Problem to solve:
The records below need retyping in full; give them again exactly.

Input data:
•••••
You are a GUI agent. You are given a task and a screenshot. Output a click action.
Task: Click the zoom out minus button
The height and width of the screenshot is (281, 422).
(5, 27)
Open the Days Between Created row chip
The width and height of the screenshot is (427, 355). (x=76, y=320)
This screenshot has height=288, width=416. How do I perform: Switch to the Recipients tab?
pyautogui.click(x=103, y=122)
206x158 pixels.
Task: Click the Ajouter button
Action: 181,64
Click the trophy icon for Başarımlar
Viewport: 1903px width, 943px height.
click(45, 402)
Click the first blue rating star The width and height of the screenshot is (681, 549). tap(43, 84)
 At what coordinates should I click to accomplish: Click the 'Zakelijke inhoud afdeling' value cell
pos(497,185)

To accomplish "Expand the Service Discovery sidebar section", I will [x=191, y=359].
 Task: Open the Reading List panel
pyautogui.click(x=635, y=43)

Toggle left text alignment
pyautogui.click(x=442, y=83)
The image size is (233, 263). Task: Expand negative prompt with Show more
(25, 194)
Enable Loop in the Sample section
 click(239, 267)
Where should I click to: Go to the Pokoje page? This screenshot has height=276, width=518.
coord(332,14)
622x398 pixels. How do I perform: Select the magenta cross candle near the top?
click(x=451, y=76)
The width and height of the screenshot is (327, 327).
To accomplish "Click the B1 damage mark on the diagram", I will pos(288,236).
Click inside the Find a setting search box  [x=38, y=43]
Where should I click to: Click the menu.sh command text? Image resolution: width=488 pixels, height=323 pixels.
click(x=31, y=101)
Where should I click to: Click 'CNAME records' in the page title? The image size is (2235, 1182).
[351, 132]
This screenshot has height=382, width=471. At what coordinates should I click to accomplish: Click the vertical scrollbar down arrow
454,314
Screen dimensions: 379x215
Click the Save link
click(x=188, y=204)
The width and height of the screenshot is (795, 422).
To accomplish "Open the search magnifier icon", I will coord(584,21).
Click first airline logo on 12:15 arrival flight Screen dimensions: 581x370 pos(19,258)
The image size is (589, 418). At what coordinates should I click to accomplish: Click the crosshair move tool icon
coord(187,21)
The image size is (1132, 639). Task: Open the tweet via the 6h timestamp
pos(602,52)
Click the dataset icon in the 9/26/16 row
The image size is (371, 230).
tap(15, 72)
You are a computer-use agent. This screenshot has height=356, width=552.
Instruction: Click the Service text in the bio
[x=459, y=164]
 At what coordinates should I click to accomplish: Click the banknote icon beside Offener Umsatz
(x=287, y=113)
•••••
Output for this exercise:
You are a GUI agent. You are given a task and a screenshot. Output a click action.
Task: Click the zoom out minus button
The height and width of the screenshot is (281, 422).
(5, 27)
Open the Days Between Created row chip
The width and height of the screenshot is (427, 355). (x=76, y=320)
This screenshot has height=288, width=416. How do I perform: Switch to the Recipients tab?
pyautogui.click(x=103, y=122)
206x158 pixels.
Task: Click the Ajouter button
Action: 181,64
Click the trophy icon for Başarımlar
Viewport: 1903px width, 943px height.
click(45, 402)
Click the first blue rating star The width and height of the screenshot is (681, 549). tap(43, 84)
 At what coordinates should I click to accomplish: Click the 'Zakelijke inhoud afdeling' value cell
pos(497,185)

To accomplish "Expand the Service Discovery sidebar section", I will [x=191, y=359].
 Task: Open the Reading List panel
pyautogui.click(x=635, y=43)

Toggle left text alignment
pyautogui.click(x=442, y=83)
The image size is (233, 263). Task: Expand negative prompt with Show more
(25, 194)
Enable Loop in the Sample section
 click(239, 267)
Where should I click to: Go to the Pokoje page? This screenshot has height=276, width=518.
coord(332,14)
622x398 pixels. How do I perform: Select the magenta cross candle near the top?
click(x=451, y=76)
The width and height of the screenshot is (327, 327).
To accomplish "Click the B1 damage mark on the diagram", I will pos(288,236).
Click inside the Find a setting search box  [x=38, y=43]
Where should I click to: Click the menu.sh command text? Image resolution: width=488 pixels, height=323 pixels.
click(x=31, y=101)
Where should I click to: Click 'CNAME records' in the page title? The image size is (2235, 1182).
[351, 132]
This screenshot has height=382, width=471. At what coordinates should I click to accomplish: Click the vertical scrollbar down arrow
454,314
Screen dimensions: 379x215
Click the Save link
click(x=188, y=204)
The width and height of the screenshot is (795, 422).
To accomplish "Open the search magnifier icon", I will coord(584,21).
Click first airline logo on 12:15 arrival flight Screen dimensions: 581x370 pos(19,258)
The image size is (589, 418). At what coordinates should I click to accomplish: Click the crosshair move tool icon
coord(187,21)
The image size is (1132, 639). Task: Open the tweet via the 6h timestamp
pos(602,52)
Click the dataset icon in the 9/26/16 row
The image size is (371, 230).
tap(15, 72)
You are a computer-use agent. This screenshot has height=356, width=552.
Instruction: Click the Service text in the bio
[x=459, y=164]
 At what coordinates should I click to accomplish: Click the banknote icon beside Offener Umsatz
(x=287, y=113)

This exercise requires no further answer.